We expect to continue incurring significant costs as a result of operating as a public company, and our management is required to devote substantial time to new compliance initiatives.*

As a public company, we expect to continue incurring significant legal, accounting and other expenses that we did not incur as a private company. We are subject to the reporting requirements of the Exchange Act, which require, among other things that we file with the SEC annual, quarterly and current reports with respect to our business and financial condition. In addition, the Sarbanes-Oxley Act, as well as rules subsequently adopted by the SEC and The Nasdaq Global Market to implement provisions of the Sarbanes-Oxley Act, impose significant requirements on public companies, including requiring establishment and maintenance of effective disclosure and financial reporting controls and changes in corporate governance practices. Further, in July 2010, the Dodd-Frank Wall Street Reform and Consumer Protection Act, or the Dodd-Frank Act, was enacted. There are significant corporate governance and executive compensation related provisions in the Dodd-Frank Act concerning areas such as “say on pay” and proxy access. EGCs are permitted to implement many of these requirements over a longer period, which may be up to five years from the pricing of our IPO. Stockholder activism, the current political environment and the current high level of government intervention and regulatory reform may lead to substantial new regulations and disclosure obligations, which may lead to additional compliance costs and impact the manner in which we operate our business in ways we cannot currently anticipate.

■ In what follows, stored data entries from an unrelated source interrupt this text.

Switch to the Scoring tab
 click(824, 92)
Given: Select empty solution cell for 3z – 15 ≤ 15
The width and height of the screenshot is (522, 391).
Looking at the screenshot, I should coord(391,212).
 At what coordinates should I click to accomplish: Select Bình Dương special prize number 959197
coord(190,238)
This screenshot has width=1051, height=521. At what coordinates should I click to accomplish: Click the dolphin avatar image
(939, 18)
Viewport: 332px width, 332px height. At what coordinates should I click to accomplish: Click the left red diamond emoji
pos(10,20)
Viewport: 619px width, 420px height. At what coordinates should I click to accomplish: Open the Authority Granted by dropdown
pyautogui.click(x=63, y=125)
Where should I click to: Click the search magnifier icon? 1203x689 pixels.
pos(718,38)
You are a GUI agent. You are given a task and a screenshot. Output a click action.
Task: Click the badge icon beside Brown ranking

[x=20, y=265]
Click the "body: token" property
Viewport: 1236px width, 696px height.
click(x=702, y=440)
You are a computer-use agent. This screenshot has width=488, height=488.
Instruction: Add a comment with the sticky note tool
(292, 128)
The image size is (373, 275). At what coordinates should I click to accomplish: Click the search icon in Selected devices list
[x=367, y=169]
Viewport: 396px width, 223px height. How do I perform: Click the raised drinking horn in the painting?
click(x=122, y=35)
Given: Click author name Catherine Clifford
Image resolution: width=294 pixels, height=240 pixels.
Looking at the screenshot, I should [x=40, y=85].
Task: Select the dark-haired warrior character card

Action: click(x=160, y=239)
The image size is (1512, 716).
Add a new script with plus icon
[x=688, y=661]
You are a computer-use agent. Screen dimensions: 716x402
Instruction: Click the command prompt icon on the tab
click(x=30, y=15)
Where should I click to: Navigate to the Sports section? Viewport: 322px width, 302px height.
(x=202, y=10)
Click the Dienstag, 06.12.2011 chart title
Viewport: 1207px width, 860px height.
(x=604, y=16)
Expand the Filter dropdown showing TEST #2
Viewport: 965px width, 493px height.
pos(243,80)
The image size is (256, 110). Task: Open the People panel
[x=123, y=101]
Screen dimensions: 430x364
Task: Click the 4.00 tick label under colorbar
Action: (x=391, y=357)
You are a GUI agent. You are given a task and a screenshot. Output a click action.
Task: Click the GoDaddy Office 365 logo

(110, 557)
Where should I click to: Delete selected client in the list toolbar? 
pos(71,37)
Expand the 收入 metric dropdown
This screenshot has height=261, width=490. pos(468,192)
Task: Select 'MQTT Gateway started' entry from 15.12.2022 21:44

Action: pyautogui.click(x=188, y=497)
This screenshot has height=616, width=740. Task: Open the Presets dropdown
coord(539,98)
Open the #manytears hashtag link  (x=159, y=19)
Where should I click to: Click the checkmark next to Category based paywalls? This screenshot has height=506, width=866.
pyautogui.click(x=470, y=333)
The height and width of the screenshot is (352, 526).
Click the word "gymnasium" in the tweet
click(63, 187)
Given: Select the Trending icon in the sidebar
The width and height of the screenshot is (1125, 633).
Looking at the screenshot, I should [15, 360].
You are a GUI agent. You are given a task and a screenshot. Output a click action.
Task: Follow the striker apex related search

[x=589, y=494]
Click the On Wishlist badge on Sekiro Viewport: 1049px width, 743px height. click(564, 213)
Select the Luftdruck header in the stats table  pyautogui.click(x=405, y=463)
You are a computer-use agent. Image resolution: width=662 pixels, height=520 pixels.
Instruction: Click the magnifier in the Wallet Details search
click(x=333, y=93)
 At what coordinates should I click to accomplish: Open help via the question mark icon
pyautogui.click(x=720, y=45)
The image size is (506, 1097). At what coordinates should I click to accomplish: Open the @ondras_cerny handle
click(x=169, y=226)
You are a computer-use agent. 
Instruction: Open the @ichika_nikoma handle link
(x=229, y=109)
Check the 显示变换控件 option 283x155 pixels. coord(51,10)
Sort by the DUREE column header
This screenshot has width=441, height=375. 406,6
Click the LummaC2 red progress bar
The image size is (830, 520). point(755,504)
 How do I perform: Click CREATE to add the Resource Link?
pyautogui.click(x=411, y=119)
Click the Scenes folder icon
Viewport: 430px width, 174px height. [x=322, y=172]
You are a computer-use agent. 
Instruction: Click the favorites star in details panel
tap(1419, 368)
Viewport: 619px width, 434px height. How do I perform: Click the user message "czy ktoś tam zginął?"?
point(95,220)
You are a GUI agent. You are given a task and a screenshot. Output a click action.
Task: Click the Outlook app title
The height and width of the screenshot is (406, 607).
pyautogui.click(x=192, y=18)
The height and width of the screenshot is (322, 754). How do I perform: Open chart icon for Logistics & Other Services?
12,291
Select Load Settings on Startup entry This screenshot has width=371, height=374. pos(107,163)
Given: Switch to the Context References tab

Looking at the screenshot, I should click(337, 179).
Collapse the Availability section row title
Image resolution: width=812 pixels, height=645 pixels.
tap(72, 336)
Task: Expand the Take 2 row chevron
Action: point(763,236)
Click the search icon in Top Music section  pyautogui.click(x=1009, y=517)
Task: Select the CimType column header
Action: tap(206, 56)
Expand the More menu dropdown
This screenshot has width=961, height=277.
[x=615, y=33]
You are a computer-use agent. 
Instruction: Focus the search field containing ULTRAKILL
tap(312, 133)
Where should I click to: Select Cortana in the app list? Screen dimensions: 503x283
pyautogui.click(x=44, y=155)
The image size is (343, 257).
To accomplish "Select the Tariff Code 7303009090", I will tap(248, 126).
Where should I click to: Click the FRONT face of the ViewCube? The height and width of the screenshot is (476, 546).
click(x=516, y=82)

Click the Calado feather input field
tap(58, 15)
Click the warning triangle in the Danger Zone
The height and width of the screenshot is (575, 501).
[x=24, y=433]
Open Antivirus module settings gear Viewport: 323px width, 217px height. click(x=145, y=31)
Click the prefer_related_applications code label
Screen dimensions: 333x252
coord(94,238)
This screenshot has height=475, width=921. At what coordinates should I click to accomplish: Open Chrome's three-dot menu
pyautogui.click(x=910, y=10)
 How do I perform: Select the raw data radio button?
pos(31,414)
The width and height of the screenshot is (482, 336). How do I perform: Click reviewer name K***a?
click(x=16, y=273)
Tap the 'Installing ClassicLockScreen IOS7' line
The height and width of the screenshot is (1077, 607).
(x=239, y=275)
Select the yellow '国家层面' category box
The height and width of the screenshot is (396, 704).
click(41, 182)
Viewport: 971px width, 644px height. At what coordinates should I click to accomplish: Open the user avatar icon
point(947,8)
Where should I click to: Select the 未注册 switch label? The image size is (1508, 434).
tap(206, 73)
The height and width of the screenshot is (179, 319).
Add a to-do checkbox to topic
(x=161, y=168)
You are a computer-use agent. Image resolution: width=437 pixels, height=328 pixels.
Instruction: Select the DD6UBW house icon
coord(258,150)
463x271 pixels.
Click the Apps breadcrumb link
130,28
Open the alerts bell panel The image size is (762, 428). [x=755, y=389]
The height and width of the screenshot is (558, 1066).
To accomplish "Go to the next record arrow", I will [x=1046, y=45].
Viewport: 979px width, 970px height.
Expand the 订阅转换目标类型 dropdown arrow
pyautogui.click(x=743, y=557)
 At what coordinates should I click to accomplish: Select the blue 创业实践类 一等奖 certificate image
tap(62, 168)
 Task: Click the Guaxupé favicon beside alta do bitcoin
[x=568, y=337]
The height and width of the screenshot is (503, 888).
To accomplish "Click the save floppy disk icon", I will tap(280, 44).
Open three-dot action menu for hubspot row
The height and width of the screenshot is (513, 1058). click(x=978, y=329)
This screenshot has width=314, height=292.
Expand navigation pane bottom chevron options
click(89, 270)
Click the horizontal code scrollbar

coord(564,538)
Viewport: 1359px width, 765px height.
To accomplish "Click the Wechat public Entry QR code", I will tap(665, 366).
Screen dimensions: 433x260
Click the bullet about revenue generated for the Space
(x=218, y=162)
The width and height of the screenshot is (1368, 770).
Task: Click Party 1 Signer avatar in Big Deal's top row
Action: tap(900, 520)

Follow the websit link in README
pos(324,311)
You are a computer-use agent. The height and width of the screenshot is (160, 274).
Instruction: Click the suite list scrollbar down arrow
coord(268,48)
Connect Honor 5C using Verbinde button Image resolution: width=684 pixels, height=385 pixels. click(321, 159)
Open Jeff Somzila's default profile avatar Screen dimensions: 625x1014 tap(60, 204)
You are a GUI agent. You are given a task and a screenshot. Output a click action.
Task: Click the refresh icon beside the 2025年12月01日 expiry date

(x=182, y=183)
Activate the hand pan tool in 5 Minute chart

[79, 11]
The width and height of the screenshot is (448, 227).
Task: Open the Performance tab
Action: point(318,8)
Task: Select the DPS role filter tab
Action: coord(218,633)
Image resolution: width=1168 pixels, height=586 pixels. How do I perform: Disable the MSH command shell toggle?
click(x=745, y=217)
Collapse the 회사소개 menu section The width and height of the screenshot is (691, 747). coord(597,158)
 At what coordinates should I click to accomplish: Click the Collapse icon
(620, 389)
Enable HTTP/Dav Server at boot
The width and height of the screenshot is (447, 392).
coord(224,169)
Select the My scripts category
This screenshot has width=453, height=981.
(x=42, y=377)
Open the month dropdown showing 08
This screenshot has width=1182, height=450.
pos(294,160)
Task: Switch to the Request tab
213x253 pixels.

We expect the rules and regulations applicable to public companies to substantially increase our legal and financial compliance costs and to make some activities more time-consuming and costly. If these requirements divert the attention of our management and personnel from other business concerns, they could have an adverse effect on our business. The increased costs will decrease our net income or increase our net loss, and may require us to reduce costs in other areas of our business or increase the prices of our products or services. For example, we expect these rules and regulations to make it more difficult and more expensive for us to obtain director and officer liability insurance and we may be required to incur substantial costs to maintain the same or similar coverage. We cannot predict or estimate the amount or timing of additional costs we may incur to respond to these requirements. The impact of these requirements could also make it more difficult for us to attract and retain qualified persons to serve on our board of directors, our board committees or as executive officers.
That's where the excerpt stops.